I can't fu---- fathom that people are PAYING YOU for this garbage advice ??? How much do you make from giving these dog water takes? I honestly need to get these certifications, because I imagine people would pay 100 times more for advice from someone who actually knows what they are doing and lives + breathes markets the way I do. As you can imagine, I'm a profitable trader. I will take your word that you also generate profit. And we both know that it's not about this one trade, it's about the strategy.

"The worst traders, are ones that stay in a losing trade" that is what you are doing by staying long on energy here lol.

Let's take a moment to appreciate that your Bull Thesis for the energy sector includes nothing of substance. Did you even read my Bear Thesis at all? It's meat, and your midly unhinged thoughts are corn at best.

Since you want to laugh all about how my trade stopped out, let's talk about how you are getting called out for your Netflix, Boeing, and other failed plays. All traders lose sometimes. You in particular should not talk.
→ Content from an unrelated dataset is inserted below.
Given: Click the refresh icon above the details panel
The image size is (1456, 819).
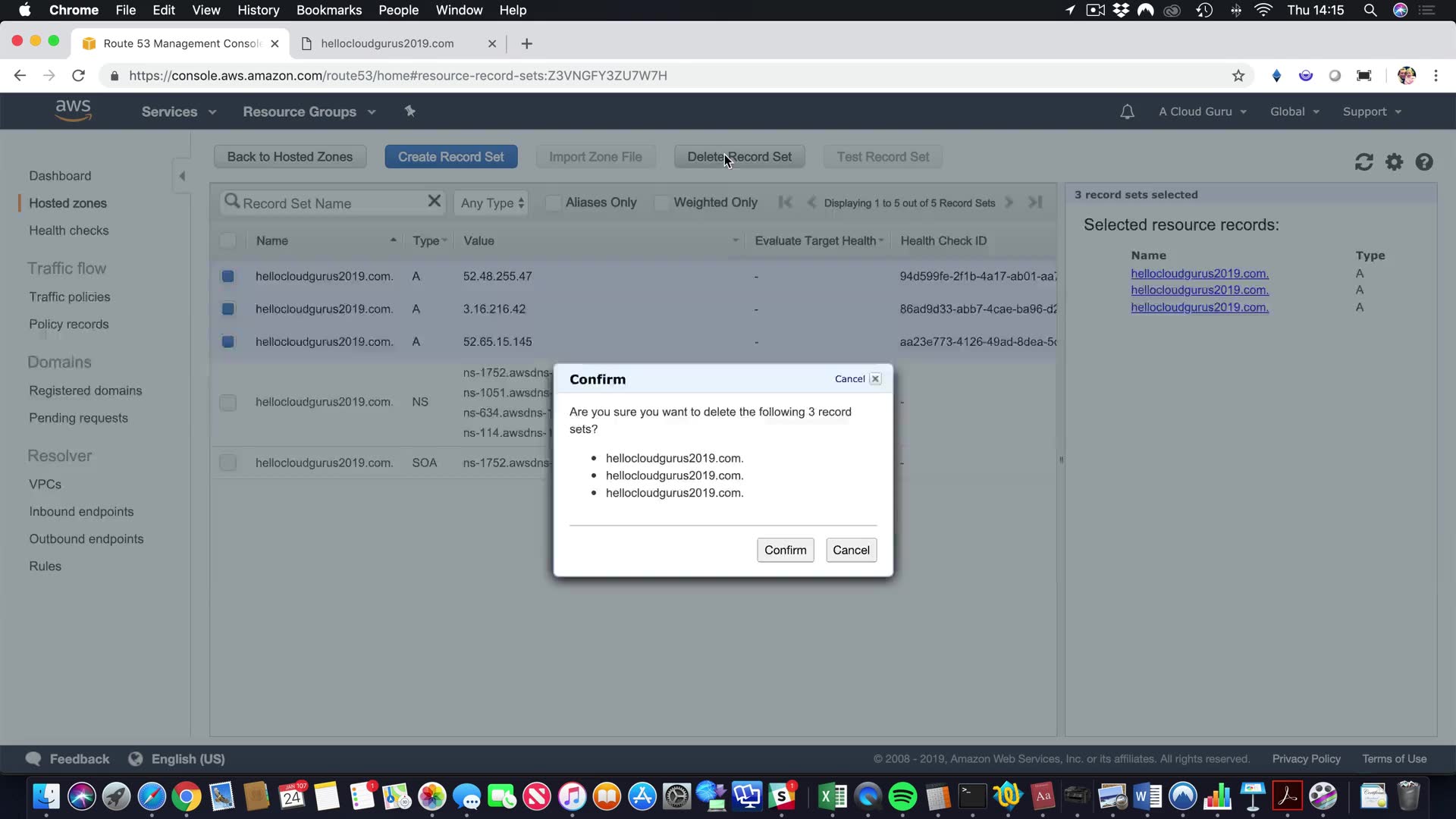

In terms of nothing but probability based on only objective indicators, (of which you have shown all of zero pointing bullish), there is something like a 95% chance that I am right, and 5% chance that you are right. So go ahead, bet on David, but we both know Goliath really wins.
ktaba
@bowtrix, again, I have degrees, charterholder, certifications, been professionally investing and employed in the business for over 20 years. If you are living and breathing the markets, then you can’t be living a wealthy lifestyle and need some oxygen as your on life support. I make a graet living at it, you should come down to San Francisco and I can show you my office and prove you that fundamentals always win! Energy doesn’t trade well on technicals, when we get into a super cycle like this it’ll truck over all bears and charts aren’t reliable. I have never bought a Netflix share in my life, so not sure what you are talking about lol. I never put more than 5% max in a stock, that’s prudent portfolio management, and you should know that, so I can be wrong on a trade and it doesn’t matter. I’ve been wrong before and I’ll be wrong again! It doesn’t matter because I have plenty of capital, and even more patience, as my remaining investment horizon is another 25 years! But again, I am generally not a trader, but a longterm investor. I keep some investments for years, even over a decade and it allows for wealth creation of 10x easy! But I try to cut my losses and change when either I am wrong or the facts change. You need to do the same and you will lose if you don’t. I could care less what you do with your money! Making another posting won’t help you. Energy is going up, way up! Just remember I don’t even have a horse in XLE, that’s how objective my points are, think about that!
bowtrix
@ktaba there is a better possibility that you will turn out to see higher energy sector prices over the next 2 years. I care more about the next 2 months though, since that is when my puts will expire. considering we aren't even using the same time frame, nothing would come of any discussion around this. which begs the question of why you felt the need to comment on my idea in the first place, already knowing this?
ktaba
@bowtrix, you know what I guess you are right lol I don’t care about the next two months, but you do. So in that case, sorry for giving you a hard time. My comments are in regards to a greater timeframe than two months. Good luck mate!
cmmb72
Another Charterholder here. A pullback is warranted; however, you’re pissing money away on those puts. No way this stays below 78 by June.